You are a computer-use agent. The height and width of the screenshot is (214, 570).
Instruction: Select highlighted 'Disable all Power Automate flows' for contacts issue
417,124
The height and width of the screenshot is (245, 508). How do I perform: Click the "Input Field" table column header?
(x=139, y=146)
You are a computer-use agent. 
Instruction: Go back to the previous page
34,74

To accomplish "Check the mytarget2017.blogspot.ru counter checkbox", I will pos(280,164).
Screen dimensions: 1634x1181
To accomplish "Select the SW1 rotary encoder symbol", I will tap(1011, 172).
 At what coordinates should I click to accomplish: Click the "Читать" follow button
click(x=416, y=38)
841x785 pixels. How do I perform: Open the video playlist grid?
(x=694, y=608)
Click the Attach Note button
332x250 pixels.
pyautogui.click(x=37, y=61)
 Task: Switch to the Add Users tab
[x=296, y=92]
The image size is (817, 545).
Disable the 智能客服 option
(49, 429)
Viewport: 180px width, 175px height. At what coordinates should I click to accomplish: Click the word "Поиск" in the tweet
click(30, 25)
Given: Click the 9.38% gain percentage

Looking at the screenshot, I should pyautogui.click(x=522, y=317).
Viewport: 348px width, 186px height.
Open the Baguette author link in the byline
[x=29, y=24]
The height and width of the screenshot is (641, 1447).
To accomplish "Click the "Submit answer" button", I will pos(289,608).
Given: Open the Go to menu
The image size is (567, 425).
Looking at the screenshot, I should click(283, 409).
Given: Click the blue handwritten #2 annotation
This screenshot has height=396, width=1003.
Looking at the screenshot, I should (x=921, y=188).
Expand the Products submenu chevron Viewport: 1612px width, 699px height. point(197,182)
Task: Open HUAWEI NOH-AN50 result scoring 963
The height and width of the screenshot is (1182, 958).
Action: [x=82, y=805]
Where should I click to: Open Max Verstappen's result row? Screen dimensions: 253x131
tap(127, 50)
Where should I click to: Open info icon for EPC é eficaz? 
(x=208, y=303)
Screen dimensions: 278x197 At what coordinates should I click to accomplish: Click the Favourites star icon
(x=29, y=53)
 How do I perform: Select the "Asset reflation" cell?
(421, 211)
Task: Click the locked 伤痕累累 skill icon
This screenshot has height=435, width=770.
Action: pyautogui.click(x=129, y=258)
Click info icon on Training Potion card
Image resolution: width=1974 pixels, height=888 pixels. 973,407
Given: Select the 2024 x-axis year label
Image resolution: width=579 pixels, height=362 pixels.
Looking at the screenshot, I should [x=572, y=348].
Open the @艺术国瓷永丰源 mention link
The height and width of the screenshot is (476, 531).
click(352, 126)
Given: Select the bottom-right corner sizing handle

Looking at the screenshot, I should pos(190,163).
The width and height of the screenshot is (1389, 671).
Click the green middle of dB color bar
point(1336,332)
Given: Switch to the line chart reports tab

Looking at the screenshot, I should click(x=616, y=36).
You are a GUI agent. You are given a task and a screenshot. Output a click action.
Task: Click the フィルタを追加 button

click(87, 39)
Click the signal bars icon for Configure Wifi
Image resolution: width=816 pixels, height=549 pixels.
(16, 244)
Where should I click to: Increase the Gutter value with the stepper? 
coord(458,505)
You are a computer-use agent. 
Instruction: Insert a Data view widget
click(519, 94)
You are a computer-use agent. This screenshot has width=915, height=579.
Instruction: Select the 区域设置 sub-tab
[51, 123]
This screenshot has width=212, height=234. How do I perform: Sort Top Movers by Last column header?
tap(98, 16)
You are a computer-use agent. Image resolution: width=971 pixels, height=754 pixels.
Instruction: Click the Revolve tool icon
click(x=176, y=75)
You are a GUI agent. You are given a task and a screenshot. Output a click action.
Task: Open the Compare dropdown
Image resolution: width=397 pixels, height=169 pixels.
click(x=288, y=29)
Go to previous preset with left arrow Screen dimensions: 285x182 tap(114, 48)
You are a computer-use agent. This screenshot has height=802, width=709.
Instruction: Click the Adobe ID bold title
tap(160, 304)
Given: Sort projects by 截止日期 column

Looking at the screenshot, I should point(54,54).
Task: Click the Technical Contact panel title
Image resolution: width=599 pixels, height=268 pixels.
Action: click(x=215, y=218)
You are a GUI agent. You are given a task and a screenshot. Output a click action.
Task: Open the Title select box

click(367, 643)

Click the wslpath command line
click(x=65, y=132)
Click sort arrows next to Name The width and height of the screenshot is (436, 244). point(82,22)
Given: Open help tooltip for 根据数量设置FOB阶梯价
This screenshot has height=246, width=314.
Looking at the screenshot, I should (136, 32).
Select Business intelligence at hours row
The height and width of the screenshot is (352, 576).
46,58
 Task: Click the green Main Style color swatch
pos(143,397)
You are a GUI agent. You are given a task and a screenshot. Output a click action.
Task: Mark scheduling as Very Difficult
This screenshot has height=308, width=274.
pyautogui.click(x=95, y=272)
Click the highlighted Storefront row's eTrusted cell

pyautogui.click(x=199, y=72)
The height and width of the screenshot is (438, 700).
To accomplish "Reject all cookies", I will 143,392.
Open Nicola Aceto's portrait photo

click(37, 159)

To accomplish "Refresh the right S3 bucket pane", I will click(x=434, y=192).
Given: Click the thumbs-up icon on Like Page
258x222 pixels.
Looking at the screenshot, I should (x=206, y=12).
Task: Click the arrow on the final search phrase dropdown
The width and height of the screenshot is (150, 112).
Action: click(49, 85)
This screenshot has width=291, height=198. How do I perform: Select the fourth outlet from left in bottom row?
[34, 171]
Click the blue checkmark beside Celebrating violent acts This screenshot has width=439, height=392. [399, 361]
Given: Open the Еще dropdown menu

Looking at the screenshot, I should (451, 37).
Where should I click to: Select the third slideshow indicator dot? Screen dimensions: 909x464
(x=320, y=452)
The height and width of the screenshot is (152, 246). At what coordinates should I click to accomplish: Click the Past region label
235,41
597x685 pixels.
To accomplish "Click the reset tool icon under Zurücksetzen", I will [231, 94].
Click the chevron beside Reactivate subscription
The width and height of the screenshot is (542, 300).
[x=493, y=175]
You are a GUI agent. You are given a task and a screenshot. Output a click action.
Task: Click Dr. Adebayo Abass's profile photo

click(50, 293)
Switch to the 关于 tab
━━━━━━
**TRY IT**. Each line of the data is to be retyped exactly as shown.

**EXERCISE RESULT**.
You are a computer-use agent. The height and width of the screenshot is (214, 570).
Instruction: Select highlighted 'Disable all Power Automate flows' for contacts issue
417,124
The height and width of the screenshot is (245, 508). How do I perform: Click the "Input Field" table column header?
(x=139, y=146)
You are a computer-use agent. 
Instruction: Go back to the previous page
34,74

To accomplish "Check the mytarget2017.blogspot.ru counter checkbox", I will pos(280,164).
Screen dimensions: 1634x1181
To accomplish "Select the SW1 rotary encoder symbol", I will tap(1011, 172).
 At what coordinates should I click to accomplish: Click the "Читать" follow button
click(x=416, y=38)
841x785 pixels. How do I perform: Open the video playlist grid?
(x=694, y=608)
Click the Attach Note button
332x250 pixels.
pyautogui.click(x=37, y=61)
 Task: Switch to the Add Users tab
[x=296, y=92]
The image size is (817, 545).
Disable the 智能客服 option
(49, 429)
Viewport: 180px width, 175px height. At what coordinates should I click to accomplish: Click the word "Поиск" in the tweet
click(30, 25)
Given: Click the 9.38% gain percentage

Looking at the screenshot, I should pyautogui.click(x=522, y=317).
Viewport: 348px width, 186px height.
Open the Baguette author link in the byline
[x=29, y=24]
The height and width of the screenshot is (641, 1447).
To accomplish "Click the "Submit answer" button", I will pos(289,608).
Given: Open the Go to menu
The image size is (567, 425).
Looking at the screenshot, I should click(283, 409).
Given: Click the blue handwritten #2 annotation
This screenshot has height=396, width=1003.
Looking at the screenshot, I should (x=921, y=188).
Expand the Products submenu chevron Viewport: 1612px width, 699px height. point(197,182)
Task: Open HUAWEI NOH-AN50 result scoring 963
The height and width of the screenshot is (1182, 958).
Action: [x=82, y=805]
Where should I click to: Open Max Verstappen's result row? Screen dimensions: 253x131
tap(127, 50)
Where should I click to: Open info icon for EPC é eficaz? 
(x=208, y=303)
Screen dimensions: 278x197 At what coordinates should I click to accomplish: Click the Favourites star icon
(x=29, y=53)
 How do I perform: Select the "Asset reflation" cell?
(421, 211)
Task: Click the locked 伤痕累累 skill icon
This screenshot has height=435, width=770.
Action: pyautogui.click(x=129, y=258)
Click info icon on Training Potion card
Image resolution: width=1974 pixels, height=888 pixels. 973,407
Given: Select the 2024 x-axis year label
Image resolution: width=579 pixels, height=362 pixels.
Looking at the screenshot, I should [x=572, y=348].
Open the @艺术国瓷永丰源 mention link
The height and width of the screenshot is (476, 531).
click(352, 126)
Given: Select the bottom-right corner sizing handle

Looking at the screenshot, I should pos(190,163).
The width and height of the screenshot is (1389, 671).
Click the green middle of dB color bar
point(1336,332)
Given: Switch to the line chart reports tab

Looking at the screenshot, I should click(x=616, y=36).
You are a GUI agent. You are given a task and a screenshot. Output a click action.
Task: Click the フィルタを追加 button

click(87, 39)
Click the signal bars icon for Configure Wifi
Image resolution: width=816 pixels, height=549 pixels.
(16, 244)
Where should I click to: Increase the Gutter value with the stepper? 
coord(458,505)
You are a computer-use agent. 
Instruction: Insert a Data view widget
click(519, 94)
You are a computer-use agent. This screenshot has width=915, height=579.
Instruction: Select the 区域设置 sub-tab
[51, 123]
This screenshot has width=212, height=234. How do I perform: Sort Top Movers by Last column header?
tap(98, 16)
You are a computer-use agent. Image resolution: width=971 pixels, height=754 pixels.
Instruction: Click the Revolve tool icon
click(x=176, y=75)
You are a GUI agent. You are given a task and a screenshot. Output a click action.
Task: Open the Compare dropdown
Image resolution: width=397 pixels, height=169 pixels.
click(x=288, y=29)
Go to previous preset with left arrow Screen dimensions: 285x182 tap(114, 48)
You are a computer-use agent. This screenshot has height=802, width=709.
Instruction: Click the Adobe ID bold title
tap(160, 304)
Given: Sort projects by 截止日期 column

Looking at the screenshot, I should point(54,54).
Task: Click the Technical Contact panel title
Image resolution: width=599 pixels, height=268 pixels.
Action: click(x=215, y=218)
You are a GUI agent. You are given a task and a screenshot. Output a click action.
Task: Open the Title select box

click(367, 643)

Click the wslpath command line
click(x=65, y=132)
Click sort arrows next to Name The width and height of the screenshot is (436, 244). point(82,22)
Given: Open help tooltip for 根据数量设置FOB阶梯价
This screenshot has height=246, width=314.
Looking at the screenshot, I should (136, 32).
Select Business intelligence at hours row
The height and width of the screenshot is (352, 576).
46,58
 Task: Click the green Main Style color swatch
pos(143,397)
You are a GUI agent. You are given a task and a screenshot. Output a click action.
Task: Mark scheduling as Very Difficult
This screenshot has height=308, width=274.
pyautogui.click(x=95, y=272)
Click the highlighted Storefront row's eTrusted cell

pyautogui.click(x=199, y=72)
The height and width of the screenshot is (438, 700).
To accomplish "Reject all cookies", I will 143,392.
Open Nicola Aceto's portrait photo

click(37, 159)

To accomplish "Refresh the right S3 bucket pane", I will click(x=434, y=192).
Given: Click the thumbs-up icon on Like Page
258x222 pixels.
Looking at the screenshot, I should (x=206, y=12).
Task: Click the arrow on the final search phrase dropdown
The width and height of the screenshot is (150, 112).
Action: click(49, 85)
This screenshot has width=291, height=198. How do I perform: Select the fourth outlet from left in bottom row?
[34, 171]
Click the blue checkmark beside Celebrating violent acts This screenshot has width=439, height=392. [399, 361]
Given: Open the Еще dropdown menu

Looking at the screenshot, I should (451, 37).
Where should I click to: Select the third slideshow indicator dot? Screen dimensions: 909x464
(x=320, y=452)
The height and width of the screenshot is (152, 246). At what coordinates should I click to accomplish: Click the Past region label
235,41
597x685 pixels.
To accomplish "Click the reset tool icon under Zurücksetzen", I will [231, 94].
Click the chevron beside Reactivate subscription
The width and height of the screenshot is (542, 300).
[x=493, y=175]
You are a GUI agent. You are given a task and a screenshot. Output a click action.
Task: Click Dr. Adebayo Abass's profile photo

click(50, 293)
Switch to the 关于 tab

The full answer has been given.